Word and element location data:
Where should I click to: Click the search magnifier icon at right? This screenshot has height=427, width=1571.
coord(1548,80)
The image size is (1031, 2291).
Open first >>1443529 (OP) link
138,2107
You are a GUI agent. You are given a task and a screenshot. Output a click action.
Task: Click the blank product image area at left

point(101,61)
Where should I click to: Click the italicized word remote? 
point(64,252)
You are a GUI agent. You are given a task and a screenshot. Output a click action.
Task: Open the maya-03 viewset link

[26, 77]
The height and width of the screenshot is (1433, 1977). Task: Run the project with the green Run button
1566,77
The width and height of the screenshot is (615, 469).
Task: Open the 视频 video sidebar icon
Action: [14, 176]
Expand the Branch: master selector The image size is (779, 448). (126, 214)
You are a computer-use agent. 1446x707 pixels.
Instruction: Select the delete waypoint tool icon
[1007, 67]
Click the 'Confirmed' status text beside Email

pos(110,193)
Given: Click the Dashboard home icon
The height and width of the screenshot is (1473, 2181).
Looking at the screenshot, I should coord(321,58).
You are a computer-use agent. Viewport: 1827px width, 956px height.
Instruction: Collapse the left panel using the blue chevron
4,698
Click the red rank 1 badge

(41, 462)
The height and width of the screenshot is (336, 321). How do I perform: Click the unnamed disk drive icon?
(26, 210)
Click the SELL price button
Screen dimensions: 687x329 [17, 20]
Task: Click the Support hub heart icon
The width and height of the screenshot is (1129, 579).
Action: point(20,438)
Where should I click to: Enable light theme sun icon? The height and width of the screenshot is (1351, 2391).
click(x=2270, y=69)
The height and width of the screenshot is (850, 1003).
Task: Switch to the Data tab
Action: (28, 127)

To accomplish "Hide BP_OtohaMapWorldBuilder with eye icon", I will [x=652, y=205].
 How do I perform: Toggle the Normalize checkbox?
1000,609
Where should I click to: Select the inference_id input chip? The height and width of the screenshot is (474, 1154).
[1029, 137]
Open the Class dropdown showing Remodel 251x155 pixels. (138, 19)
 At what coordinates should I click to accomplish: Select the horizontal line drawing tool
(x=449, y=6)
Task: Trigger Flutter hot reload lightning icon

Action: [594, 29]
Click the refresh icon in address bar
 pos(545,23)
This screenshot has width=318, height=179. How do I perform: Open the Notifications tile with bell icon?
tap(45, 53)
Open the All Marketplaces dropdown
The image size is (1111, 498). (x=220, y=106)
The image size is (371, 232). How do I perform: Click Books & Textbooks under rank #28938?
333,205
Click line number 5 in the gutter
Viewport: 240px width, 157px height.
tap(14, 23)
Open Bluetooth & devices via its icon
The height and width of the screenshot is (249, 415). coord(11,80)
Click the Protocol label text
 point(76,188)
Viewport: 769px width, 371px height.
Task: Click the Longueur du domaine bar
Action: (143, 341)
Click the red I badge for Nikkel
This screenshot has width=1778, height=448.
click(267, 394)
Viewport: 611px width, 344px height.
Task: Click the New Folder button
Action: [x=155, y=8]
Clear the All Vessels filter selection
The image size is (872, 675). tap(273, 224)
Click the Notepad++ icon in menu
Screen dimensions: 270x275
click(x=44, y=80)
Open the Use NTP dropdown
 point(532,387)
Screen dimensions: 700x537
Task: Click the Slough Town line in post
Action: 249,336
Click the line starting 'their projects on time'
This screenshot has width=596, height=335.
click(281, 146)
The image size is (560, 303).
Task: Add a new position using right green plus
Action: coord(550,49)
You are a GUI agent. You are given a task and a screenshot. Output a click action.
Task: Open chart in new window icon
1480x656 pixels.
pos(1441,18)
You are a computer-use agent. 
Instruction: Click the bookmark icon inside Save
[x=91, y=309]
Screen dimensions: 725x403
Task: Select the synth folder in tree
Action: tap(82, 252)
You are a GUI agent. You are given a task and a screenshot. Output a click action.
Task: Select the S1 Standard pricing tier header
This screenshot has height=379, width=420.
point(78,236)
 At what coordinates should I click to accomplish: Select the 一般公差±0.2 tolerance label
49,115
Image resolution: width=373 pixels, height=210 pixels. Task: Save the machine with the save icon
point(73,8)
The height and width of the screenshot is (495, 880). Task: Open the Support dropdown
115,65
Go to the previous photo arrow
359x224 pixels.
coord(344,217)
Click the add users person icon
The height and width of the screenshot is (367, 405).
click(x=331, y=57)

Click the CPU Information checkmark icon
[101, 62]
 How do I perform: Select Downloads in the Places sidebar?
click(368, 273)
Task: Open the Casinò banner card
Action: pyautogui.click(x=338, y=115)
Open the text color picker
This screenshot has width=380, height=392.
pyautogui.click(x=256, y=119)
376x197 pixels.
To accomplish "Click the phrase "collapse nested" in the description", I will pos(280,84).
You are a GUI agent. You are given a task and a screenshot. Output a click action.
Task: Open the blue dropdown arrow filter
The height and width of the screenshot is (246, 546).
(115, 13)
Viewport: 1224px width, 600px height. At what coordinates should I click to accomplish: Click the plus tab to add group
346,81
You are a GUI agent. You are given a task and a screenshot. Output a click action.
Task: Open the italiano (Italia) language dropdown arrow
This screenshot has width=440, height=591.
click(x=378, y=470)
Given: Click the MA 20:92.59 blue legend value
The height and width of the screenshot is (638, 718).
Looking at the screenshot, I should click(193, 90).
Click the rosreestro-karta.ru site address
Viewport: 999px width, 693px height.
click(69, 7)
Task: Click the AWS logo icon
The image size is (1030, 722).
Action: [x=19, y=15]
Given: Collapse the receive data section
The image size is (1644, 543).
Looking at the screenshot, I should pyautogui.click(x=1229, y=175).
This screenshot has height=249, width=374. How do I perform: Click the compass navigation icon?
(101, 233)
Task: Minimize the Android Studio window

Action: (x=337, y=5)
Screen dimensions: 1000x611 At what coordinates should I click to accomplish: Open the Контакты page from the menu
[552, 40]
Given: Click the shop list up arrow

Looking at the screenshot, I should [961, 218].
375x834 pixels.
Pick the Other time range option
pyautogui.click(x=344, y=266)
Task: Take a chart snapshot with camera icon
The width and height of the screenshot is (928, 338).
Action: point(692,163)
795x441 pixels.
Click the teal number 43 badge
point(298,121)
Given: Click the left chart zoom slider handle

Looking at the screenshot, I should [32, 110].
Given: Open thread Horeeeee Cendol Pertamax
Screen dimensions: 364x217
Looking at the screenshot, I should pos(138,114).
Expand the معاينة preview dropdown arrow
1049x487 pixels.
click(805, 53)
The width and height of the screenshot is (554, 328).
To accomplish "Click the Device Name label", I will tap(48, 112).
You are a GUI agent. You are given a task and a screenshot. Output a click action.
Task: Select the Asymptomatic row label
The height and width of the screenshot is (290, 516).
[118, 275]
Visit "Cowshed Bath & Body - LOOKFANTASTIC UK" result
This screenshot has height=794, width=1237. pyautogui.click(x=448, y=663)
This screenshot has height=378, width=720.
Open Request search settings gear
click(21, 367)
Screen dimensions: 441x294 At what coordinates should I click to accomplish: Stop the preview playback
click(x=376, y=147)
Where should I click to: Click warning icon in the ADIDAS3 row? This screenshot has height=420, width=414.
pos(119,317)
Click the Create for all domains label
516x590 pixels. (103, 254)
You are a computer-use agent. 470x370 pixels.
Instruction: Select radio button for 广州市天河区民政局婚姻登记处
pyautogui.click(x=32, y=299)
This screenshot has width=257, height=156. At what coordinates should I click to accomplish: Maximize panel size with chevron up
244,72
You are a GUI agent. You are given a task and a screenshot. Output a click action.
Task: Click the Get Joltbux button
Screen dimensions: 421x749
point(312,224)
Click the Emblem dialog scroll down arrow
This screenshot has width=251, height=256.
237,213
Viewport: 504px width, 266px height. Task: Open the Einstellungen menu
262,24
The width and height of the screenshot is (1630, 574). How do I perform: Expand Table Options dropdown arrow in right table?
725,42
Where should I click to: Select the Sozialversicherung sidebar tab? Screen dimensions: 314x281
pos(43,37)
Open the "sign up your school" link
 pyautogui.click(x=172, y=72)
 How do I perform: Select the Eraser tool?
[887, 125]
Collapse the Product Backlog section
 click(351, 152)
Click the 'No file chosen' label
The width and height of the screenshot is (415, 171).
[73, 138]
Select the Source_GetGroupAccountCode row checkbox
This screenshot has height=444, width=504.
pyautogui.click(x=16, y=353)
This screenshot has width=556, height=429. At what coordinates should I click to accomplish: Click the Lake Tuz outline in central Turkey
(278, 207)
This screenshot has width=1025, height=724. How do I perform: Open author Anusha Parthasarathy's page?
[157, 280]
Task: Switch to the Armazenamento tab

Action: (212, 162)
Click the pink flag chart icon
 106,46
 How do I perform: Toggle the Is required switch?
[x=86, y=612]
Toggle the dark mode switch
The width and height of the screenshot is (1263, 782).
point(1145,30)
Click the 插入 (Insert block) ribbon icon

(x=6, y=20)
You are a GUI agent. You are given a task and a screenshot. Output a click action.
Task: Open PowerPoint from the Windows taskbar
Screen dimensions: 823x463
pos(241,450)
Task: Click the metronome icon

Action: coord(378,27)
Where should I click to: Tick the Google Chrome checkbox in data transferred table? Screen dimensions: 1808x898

* What the task requires *
Please rewrite everything from the start of the material down to the line containing "Action: [594, 29]", both included, as a Markdown table with the columns Row and Line. Give each line a row number, and leave out blank lines.

* In response *
| Row | Line |
|---|---|
| 1 | Where should I click to: Click the search magnifier icon at right? This screenshot has height=427, width=1571. |
| 2 | coord(1548,80) |
| 3 | The image size is (1031, 2291). |
| 4 | Open first >>1443529 (OP) link |
| 5 | 138,2107 |
| 6 | You are a GUI agent. You are given a task and a screenshot. Output a click action. |
| 7 | Task: Click the blank product image area at left |
| 8 | point(101,61) |
| 9 | Where should I click to: Click the italicized word remote?  |
| 10 | point(64,252) |
| 11 | You are a GUI agent. You are given a task and a screenshot. Output a click action. |
| 12 | Task: Open the maya-03 viewset link |
| 13 | [26, 77] |
| 14 | The height and width of the screenshot is (1433, 1977). Task: Run the project with the green Run button |
| 15 | 1566,77 |
| 16 | The width and height of the screenshot is (615, 469). |
| 17 | Task: Open the 视频 video sidebar icon |
| 18 | Action: [14, 176] |
| 19 | Expand the Branch: master selector The image size is (779, 448). (126, 214) |
| 20 | You are a computer-use agent. 1446x707 pixels. |
| 21 | Instruction: Select the delete waypoint tool icon |
| 22 | [1007, 67] |
| 23 | Click the 'Confirmed' status text beside Email |
| 24 | pos(110,193) |
| 25 | Given: Click the Dashboard home icon |
| 26 | The height and width of the screenshot is (1473, 2181). |
| 27 | Looking at the screenshot, I should coord(321,58). |
| 28 | You are a computer-use agent. Viewport: 1827px width, 956px height. |
| 29 | Instruction: Collapse the left panel using the blue chevron |
| 30 | 4,698 |
| 31 | Click the red rank 1 badge |
| 32 | (41, 462) |
| 33 | The height and width of the screenshot is (336, 321). How do I perform: Click the unnamed disk drive icon? |
| 34 | (26, 210) |
| 35 | Click the SELL price button |
| 36 | Screen dimensions: 687x329 [17, 20] |
| 37 | Task: Click the Support hub heart icon |
| 38 | The width and height of the screenshot is (1129, 579). |
| 39 | Action: point(20,438) |
| 40 | Where should I click to: Enable light theme sun icon? The height and width of the screenshot is (1351, 2391). |
| 41 | click(x=2270, y=69) |
| 42 | The height and width of the screenshot is (850, 1003). |
| 43 | Task: Switch to the Data tab |
| 44 | Action: (28, 127) |
| 45 | To accomplish "Hide BP_OtohaMapWorldBuilder with eye icon", I will [x=652, y=205]. |
| 46 |  How do I perform: Toggle the Normalize checkbox? |
| 47 | 1000,609 |
| 48 | Where should I click to: Select the inference_id input chip? The height and width of the screenshot is (474, 1154). |
| 49 | [1029, 137] |
| 50 | Open the Class dropdown showing Remodel 251x155 pixels. (138, 19) |
| 51 |  At what coordinates should I click to accomplish: Select the horizontal line drawing tool |
| 52 | (x=449, y=6) |
| 53 | Task: Trigger Flutter hot reload lightning icon |
| 54 | Action: [594, 29] |